There is a huge hype of Big Data and its features, most of them have been summed up in 9 different Vs of Big data like Volume, Velocity, Variety, Veracity, Validity, Volatility, Value, Variability, Viscosity.
In a recently published white paper by credit reference agency Experian, a proposal has been given to add another “V” to the Big Data features Vulnerability. With the increasing size of people personal data, they have started feeling that it is being used to pry into their behavior to sell them things by different commercial websites.
This is not being liked by some people who may stop doing business with such organizations where their private data is at risk while others aren’t worried about this, as they are comfortable with a transaction that involves exchanging an amount of privacy for an amount of convenience or value.
John Roughley, Experian’s head of strategy for credit services, told “We think about things emotionally … and the emotion that’s associated with data is sometimes of nervousness, anticipation or vulnerability. Stories have been heard about data breaches, and most people have experienced their data being misused as well –people getting calls for asking about payment protection insurance, or telling them they had an accident when it wasn’t.“
At current scenario, with industries running behind Big Data, when data comes up in casual conversation, we generally get excited to discuss the amazing new things we can do with the ocean of data available to us, and the ways that Big Data and analytics are changing the world for the better.
But sometimes the tone can be markedly different while discussing personal data being used by businesses and organizations and why do they need to know so much? What will happen if this data gets out, won’t it be easy for criminals to steal money from our bank accounts and even take our identities?
In order to diminish this fear, organizations need to reassure customers about the safety of their personal data that it won’t be lost, misused or misplaced. This will require achieving a level of “data stewardship” far beyond a level that which is offered by most data businesses today.
Once that’s done, people will be more interested to hear about the another V – value. “We can help people in knowing how the most value from their data can be extracted like in finding a cheaper energy tariff or share their Fit bit data with their doctor to get better medical advice. All this depends on how we are currently conditioned to think about data.
Advice in Experian’s publication, A Data Powered Future, includes taking a careful overview of the data security and having procedures in place for monitoring change of how an organization’s use of data could be more transparent to its customers. By adopting a pro-active policy of transparency, organizations doesn’t just increase trust in its customers but also opens a channel for another conversation about the value that their services can bring.

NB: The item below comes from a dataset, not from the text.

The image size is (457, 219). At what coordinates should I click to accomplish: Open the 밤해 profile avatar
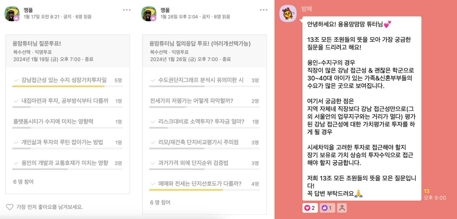288,13
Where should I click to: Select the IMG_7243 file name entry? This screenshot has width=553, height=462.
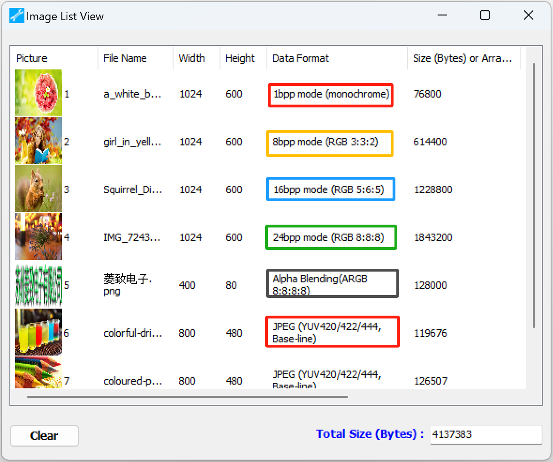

But we are far away from this approach currently. Challenges need to be faced while addressing people’s concerns about their personal data – particularly when it comes to medical or financial information. Organizations have a big responsibility to protect our personal data and be more transparent about its usage. This can be addressed by adding “Vulnerability” as another essential consideration, with regards to every piece of data which is collected. This would be a pragmatic step towards addressing the personal data problem with Vulnerability.